COVID-19 Hospitalization Data is at a Crossroads. Or is it?
At the beginning of the pandemic, there was a question of where information regarding COVID-19 hospitalizations should live. Specifically, the question was which federal agency should house these data. The Centers for Disease Control and Prevention (the CDC) seemed like the obvious place as it is the traditional repository of infectious-disease information. The Trump administration instead decided to store these data within HHS, an agency, whether rightly or wrongly, was viewed as a more “political organization” during President Trump’s administration.
The Biden administration has a choice. It can move the hospitalization data back into the “correct agency,” the CDC, whose system is older and, therefore, less flexible. Or it can keep hospital data within HHS.

Some within the CDC are pleading with the Biden administration to move hospitalization data away from HHS. These critics claim that the HHS system caused delays, that data it collected was inconsistent, that information that once was public while in the hands of the CDC was now shuttered away from public view.
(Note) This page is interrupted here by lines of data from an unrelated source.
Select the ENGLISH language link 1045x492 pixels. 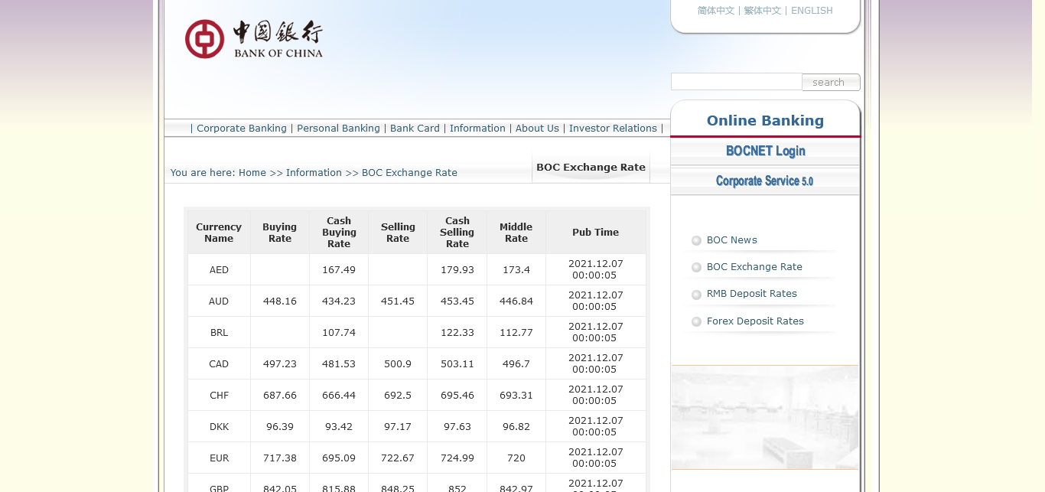[x=812, y=11]
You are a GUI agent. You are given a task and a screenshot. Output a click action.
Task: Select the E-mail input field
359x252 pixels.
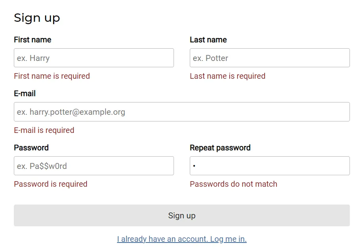click(182, 112)
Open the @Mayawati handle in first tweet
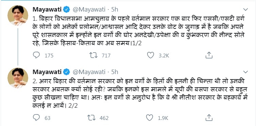 click(x=89, y=10)
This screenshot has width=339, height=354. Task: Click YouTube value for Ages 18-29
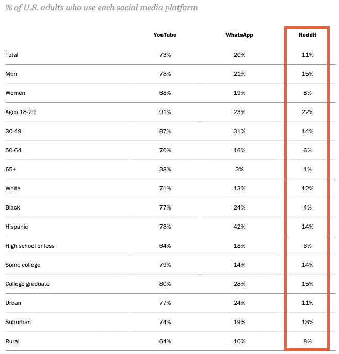pos(165,112)
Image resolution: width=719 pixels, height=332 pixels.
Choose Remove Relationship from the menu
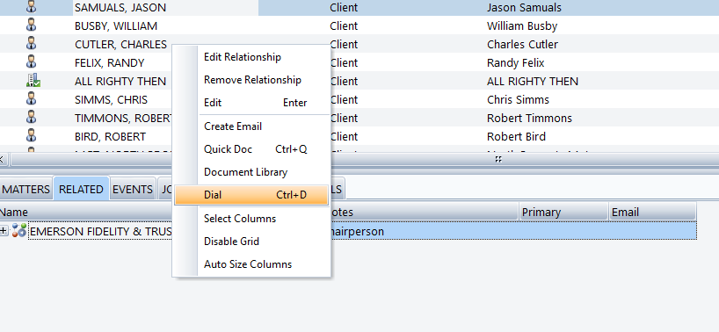251,80
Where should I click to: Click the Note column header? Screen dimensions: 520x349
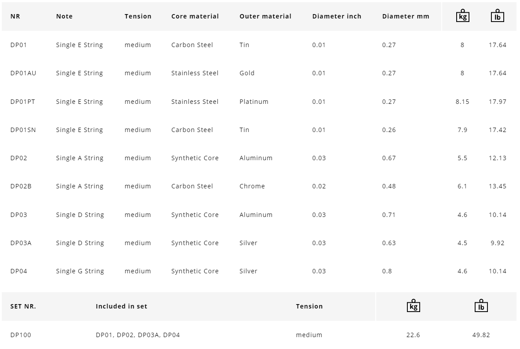pos(64,16)
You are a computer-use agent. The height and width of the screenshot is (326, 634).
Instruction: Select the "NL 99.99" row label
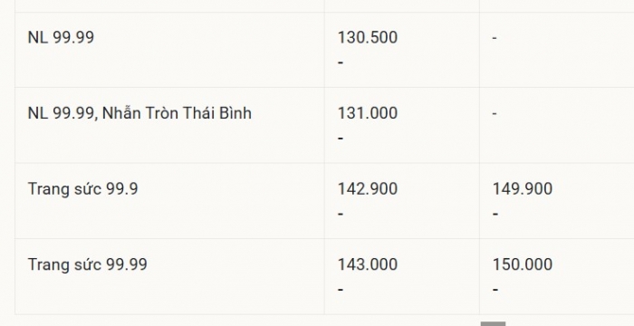pos(61,37)
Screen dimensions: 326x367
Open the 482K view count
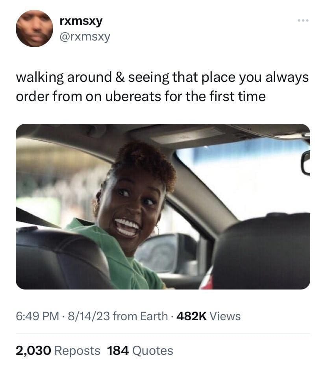pyautogui.click(x=192, y=316)
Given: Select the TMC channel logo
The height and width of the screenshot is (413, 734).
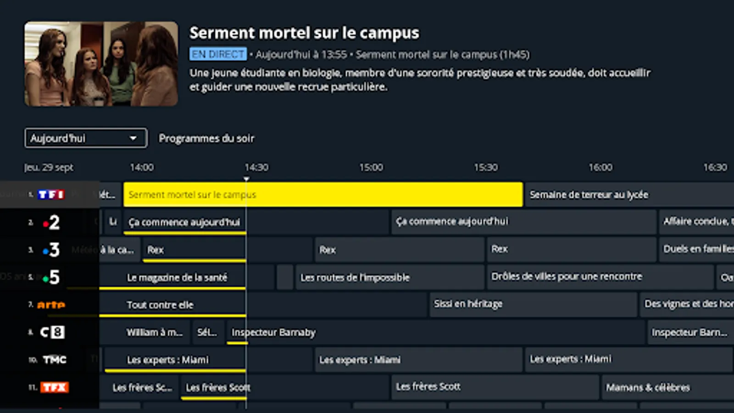Looking at the screenshot, I should pyautogui.click(x=55, y=360).
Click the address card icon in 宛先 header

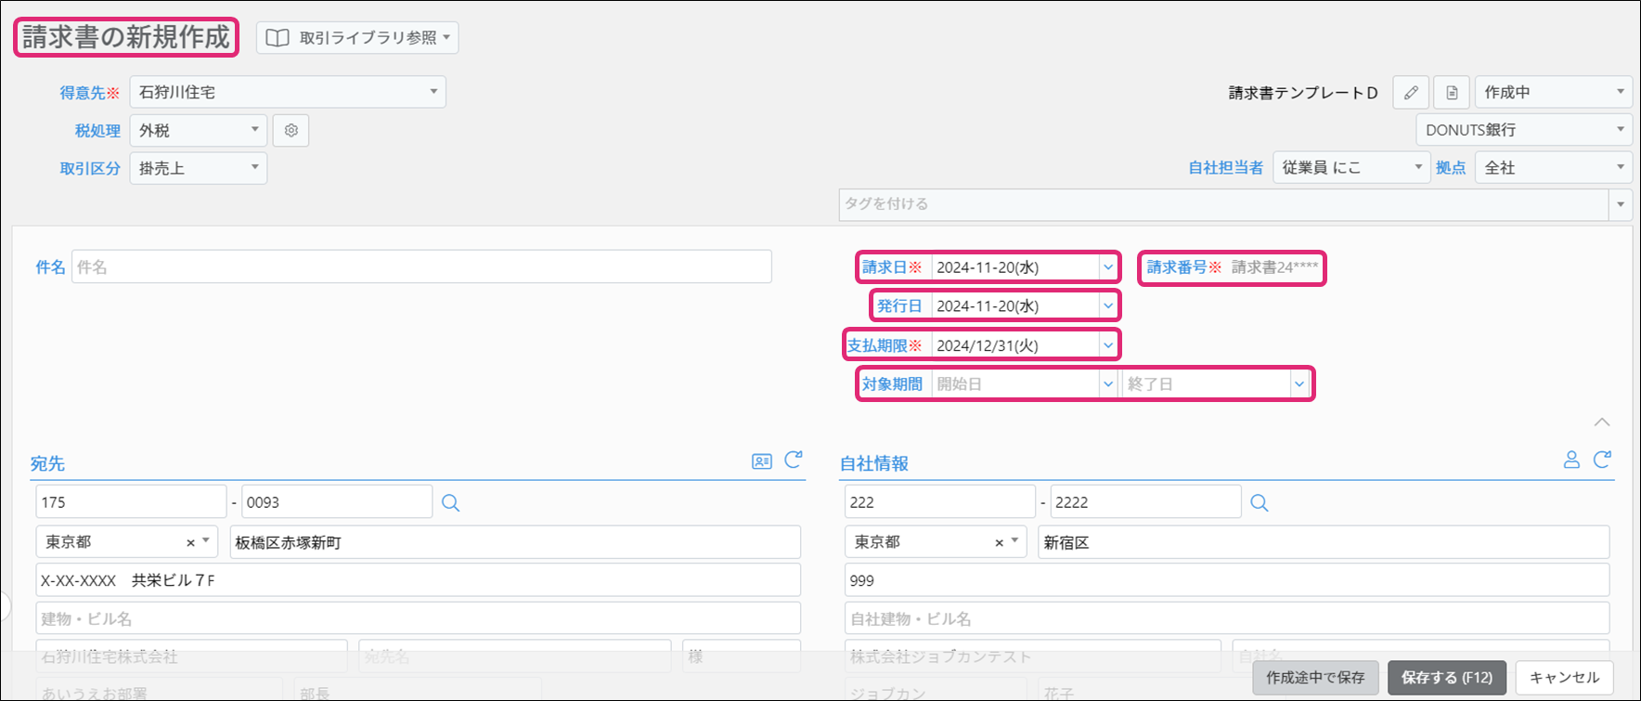[x=762, y=461]
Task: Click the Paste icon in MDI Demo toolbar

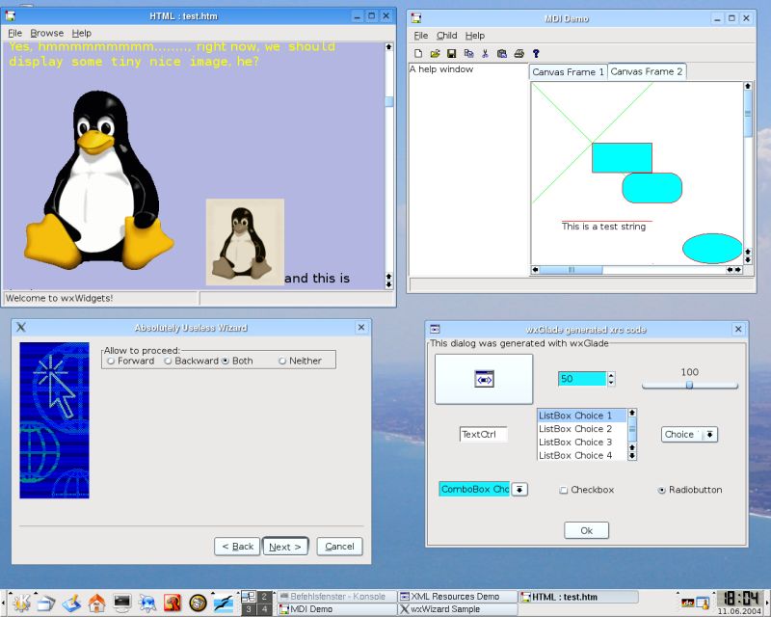Action: click(x=502, y=54)
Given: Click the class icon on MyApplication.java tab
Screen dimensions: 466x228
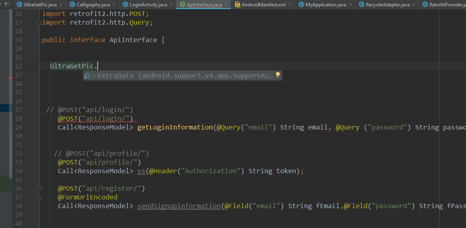Looking at the screenshot, I should [x=301, y=5].
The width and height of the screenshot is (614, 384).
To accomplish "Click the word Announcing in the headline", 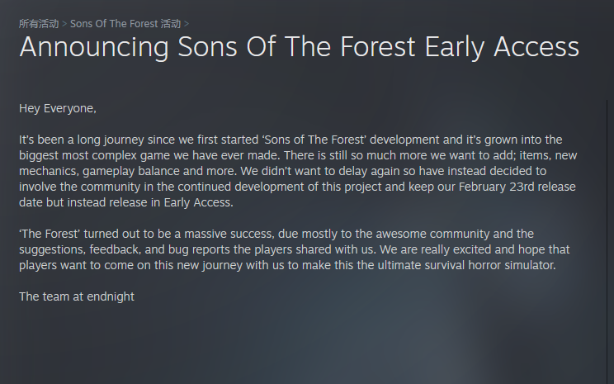I will click(95, 47).
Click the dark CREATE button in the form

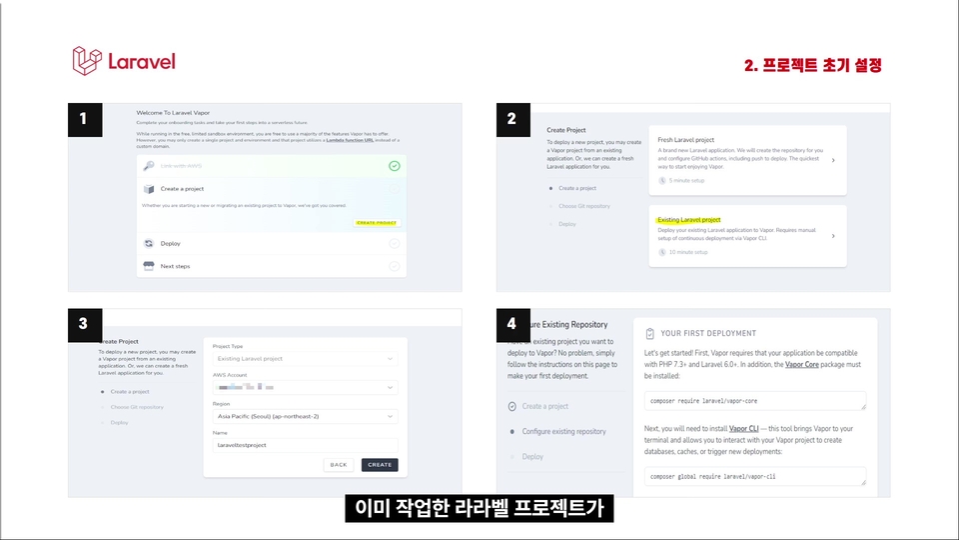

The HHS system tracking COVID-19 hospitalization is called HHS Protect and it is built by the company Palantir. Palantir has roots in Silicon Valley, and is not a US government created entity. HHS Protect shares some common DNA with the software used to track down Osama Bin Laden and the software used by the United Nations World Food Program. More controversially, Palantir’s software has been used as a tool by immigration authorities to track down immigrants that are in the country illegally.
The Biden administration’s choice, then, appears to be a political one. Whether data is stored by the CDC or HHS, it is unlikely that the federal government’s data privacy hygiene will change.
While promises were made that HHS Connect does nothing with the sensitive hospital data it collects, its critics are skeptical.
Elizabeth Warren, along with 15 other members of the House and Senate, wrote a letter to Alex Azar, then the Secretary of HHS, demanding more transparency from that department and from Palantir. The letter states that HHS Protect houses data on COVID-19 case counts, census statistics, COVID-19 testing data, and emergency department data. It claims that neither “HHS nor Palantir has publicly detailed what it plans to do with this PHI, or what privacy safeguards have been put in place.”
Vocal critics from the CDC and from other branches of government are sounding the alarm. The current data collection process of HHS is inadequate, they say, change must come. Should the Biden administration choose, then, to abandon HHS Protect and move data to the CDC? If so, will the data of Americans live in a fortified paradise free from the prying eyes of all bad actors that seek to use it with malicious intent? Maybe not. The CDC also uses a Palantir system. In fact, the HHS system grew out of the system used by the CDC. The Biden administration’s choice, then, appears to be a political one. Whether data is stored by the CDC or HHS, it is unlikely that the federal government’s data privacy hygiene will change. It is unlikely that the federal government will be more transparent regarding the data it collects and what it does with that data. And the decision will surely not change the fact that a private company has woven itself into the data collection infrastructure of the United States government. Palantir may not be decidedly good or bad. Evil or just. But it is a corporate entity whose interests are different than those of the federal government.